Saturday, March 19, 2011

Almost Spring at Back Acres Farm

The last narrative on March 3 talked about taking a young horse for surgery in Rheinbeck, NY., and how the owner was beyond anxious for the horse - feeling like a horrible father subjecting his trusting dependent to elective surgery which would make no sense to the horse, etc. The story got a lot more interesting, actually. The boarder got several urgent phone messages from the vet the next day - unfortunately when he couldn’t take the calls - and the messages were simply scary - “Call me NOW”, and “Please call immediately”. The boarder instantly leaped to the worst conclusion, of course - the horse was dead. Actually what happened was that the surgery began as planned - to do a standing surgery in stocks to remove the undescended testicle under local anaesthesia - but the horse could not be safely sedated enough to tolerate the stocks. So Plan B was implemented - that of general anesthesia (less desirable because draft horses apparently don’t do very well with it). They began the surgery, located the missing testicle and attempted to draw it out, and it wouldn’t come. So in went the little camera to see what was up, and there was a TWENTY POUND TUMOR in there, tangled up in the doings. So large, in fact, that the fluid with which it was filled had to be drained out before the tumor could be removed. A routine surgery turned into a five hour surgery under general anesthesia - not at ALL what was planned for. And it was a plain miracle that this enormous tumor, attached at one end to a sort of cord, had not wrapped around a bowel yet. Which would certainly have happened soon, and when it did it would have looked like a very serious colic episode and/or bowel obstruction. This in turn would have meant a horse in agony having to be trailered for a minimum of two hours on an emergency basis, rather than what did happen. It seemed clear to us that the horse’s Higher Power was yanking on his human’s Higher Power’s sleeve, saying DAD, get me some help, please! It’s the only thing that explained the boarder’s weird rush to surgery for his horse, in spite of the fact that he actually did not want to castrate him.

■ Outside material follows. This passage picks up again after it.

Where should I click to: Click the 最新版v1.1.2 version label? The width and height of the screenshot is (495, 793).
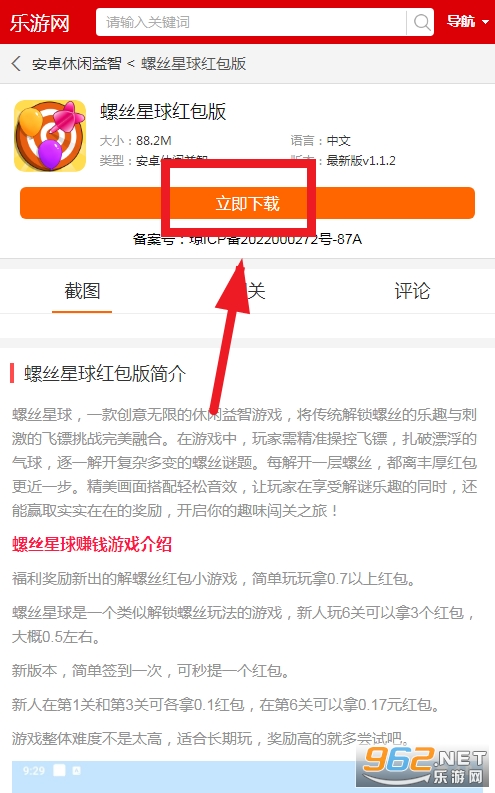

The upshot is that the horse had to spend a week in the hospital with pretty serious incisions to deal with, and now needs up to two months of absolute stall rest at home. He is tucked in to the new barn with an outside window and his best friend next to him by day....the window between the stalls has had its bars removed so they can play Face - which they do. At night his other friend is next door, and it’s working pretty well. The incisions look really good, and a full recovery seems quite likely: what a satisfactory outcome, calloo, callay!!

Other than that - gosh it’s muddy. My weekday barn help has the happy facility of liking to play with water - so there are little berms and swales snaking around all the barns sending water here and draining it there, in a mostly successful attempt to keep the water out and away. Every year we tweak things more and the barns are less at risk - even this year, the watery incursions have been minimal. Life is good.